= Les consignes =
• 1. D'après le texte sur le bonheur, de quels mots latins le mot « bonheur » dérive-t-il ?
• 2. Recopiez fidèlement le passage du texte sur le bonheur qui commence par les mots où figure « II) L’ETYMOLOGIE » et s'achève sur « le bonheur ? ».

=== Extrait choisi ===

Le Bonheur
INTRODUCTION :
La plupart des notions philosophiques proviennent des mots du langage courant. Nous croyons savoir ce qu’ils veulent dire, sans être pourtant capables d’en proposer une définition précise et construite. Habituellement, pour remédier à cette difficulté,nous consultons un dictionnaire. Si c’est souvent utile, cela ne suffit pas. Donner la définition philosophique d’une notion suppose un travail de questionnement et de réflexion. Il existe plusieurs techniques qui permettent de donner à une notion un sens philosophique.
En voici la liste:
1) l’emploi de la notion dans des expressions toutes faites
2) l’étymologie
3) la recherche des mots dont le sens est proche(=synonymes)
4) la définition particulière d’une notion par un philosophe et sa comparaison avec une autre.
5) la maîtrise des concepts techniques liés à la notion
Appliquons cette méthode à la notion du programme : LE BONHEUR
I) L’EMPLOI DE LA NOTION DANS DES EXPRESSIONS USUELLES
Ex :
- porter bonheur à quelqu'un
- par bonheur
- voeux de bonheur
- nager dans le bonheur
- l’argent ne fait pas le bonheur
- le bonheur de vivre
- la quête du bonheur
Le mot bonheur est-il employé dans le même sens dans ces expressions ? Non, il est tantôt synonyme de chance, tantôt synonyme de plaisir, tantôt synonyme de vie accomplie.
En quoi l’usage de ces expressions courantes renvoie-t-il à des expériences et des logiques différentes ?
On se rend compte, assez vite, que le bonheur est soit passivement reçu, soit activement recherché. Dans le premier cas, nous n’avons rien d’autre à faire que d’attendre et espérer. Dans le second cas, nous devons réfléchir aux moyens de nous le procurer, si du moins il est possible de construire soi-même son bonheur.
II) L’ETYMOLOGIE
Le mot bonheur, dérive des deux mots latins : bonum augurum qui se sont lentement déformés en bon oür en ancien français, puis en bonheur. Est de bonne augure quelque chose qui annonce ou présage un événement favorable. Le mot « bonheur » signifie étymologiquement : la chance, le sort heureux. Puis, il prend le sens de : bien-être, satisfaction, contentement.
De l’étymologie du mot bonheur on peut dégager deux idées : le bonheur semble relever d’une chance extérieure favorable / dans le bonheur est contenue l’idée de bien.
On doit alors se poser les deux questions suivantes : le bonheur peut-il faire l’objet d’une recherche active / quel (s) bien(s) nous procure(nt) le bonheur ?
Pour bien répondre à ces deux questions, appuyons-nous sur un petit texte de Voltaire extrait de l’article « Bien » du Dictionnaire Philosophique qui rappelle la fable d’un philosophe grec Crantor.

=== Extraits des données ===

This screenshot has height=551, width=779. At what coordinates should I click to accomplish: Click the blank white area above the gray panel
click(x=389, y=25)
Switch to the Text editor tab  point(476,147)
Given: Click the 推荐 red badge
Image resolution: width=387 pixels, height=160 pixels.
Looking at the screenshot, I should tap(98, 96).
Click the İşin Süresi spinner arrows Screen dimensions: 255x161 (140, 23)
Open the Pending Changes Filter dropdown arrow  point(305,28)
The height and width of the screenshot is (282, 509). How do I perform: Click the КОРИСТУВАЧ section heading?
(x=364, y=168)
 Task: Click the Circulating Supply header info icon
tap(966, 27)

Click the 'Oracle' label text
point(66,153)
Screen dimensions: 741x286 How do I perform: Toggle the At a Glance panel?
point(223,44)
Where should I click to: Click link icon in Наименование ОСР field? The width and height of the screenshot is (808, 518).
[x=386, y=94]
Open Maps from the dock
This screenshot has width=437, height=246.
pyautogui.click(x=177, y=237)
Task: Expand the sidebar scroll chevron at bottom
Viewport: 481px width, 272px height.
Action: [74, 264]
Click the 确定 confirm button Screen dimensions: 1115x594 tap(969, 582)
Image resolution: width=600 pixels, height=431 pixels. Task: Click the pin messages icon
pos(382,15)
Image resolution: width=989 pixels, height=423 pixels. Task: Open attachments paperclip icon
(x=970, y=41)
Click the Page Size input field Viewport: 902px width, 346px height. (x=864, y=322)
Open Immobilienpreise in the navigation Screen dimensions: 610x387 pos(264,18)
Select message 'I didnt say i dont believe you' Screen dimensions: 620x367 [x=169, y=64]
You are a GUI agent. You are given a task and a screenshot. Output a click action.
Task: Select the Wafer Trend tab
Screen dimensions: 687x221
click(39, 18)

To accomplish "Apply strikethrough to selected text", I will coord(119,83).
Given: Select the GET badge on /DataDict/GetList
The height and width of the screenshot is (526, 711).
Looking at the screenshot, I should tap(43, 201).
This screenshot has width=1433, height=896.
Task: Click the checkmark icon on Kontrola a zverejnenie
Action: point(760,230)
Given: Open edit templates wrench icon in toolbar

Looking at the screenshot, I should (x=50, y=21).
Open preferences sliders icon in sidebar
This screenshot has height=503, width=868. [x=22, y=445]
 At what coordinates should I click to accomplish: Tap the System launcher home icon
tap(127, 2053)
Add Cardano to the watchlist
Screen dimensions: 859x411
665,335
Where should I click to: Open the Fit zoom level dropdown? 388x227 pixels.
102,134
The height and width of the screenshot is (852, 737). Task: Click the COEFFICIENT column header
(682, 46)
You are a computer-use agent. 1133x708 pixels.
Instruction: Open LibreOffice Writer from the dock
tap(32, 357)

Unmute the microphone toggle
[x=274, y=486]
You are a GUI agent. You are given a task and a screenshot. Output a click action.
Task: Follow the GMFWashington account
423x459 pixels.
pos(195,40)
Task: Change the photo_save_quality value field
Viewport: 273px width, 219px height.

===

= Corrigé détaillé =
• 1. Il dérive des deux mots latins bonum augurum.

• 2.
II) L’ETYMOLOGIE
Le mot bonheur, dérive des deux mots latins : bonum augurum qui se sont lentement déformés en bon oür en ancien français, puis en bonheur. Est de bonne augure quelque chose qui annonce ou présage un événement favorable. Le mot « bonheur » signifie étymologiquement : la chance, le sort heureux. Puis, il prend le sens de : bien-être, satisfaction, contentement.
De l’étymologie du mot bonheur on peut dégager deux idées : le bonheur semble relever d’une chance extérieure favorable / dans le bonheur est contenue l’idée de bien.
On doit alors se poser les deux questions suivantes : le bonheur peut-il faire l’objet d’une recherche active / quel (s) bien(s) nous procure(nt) le bonheur ?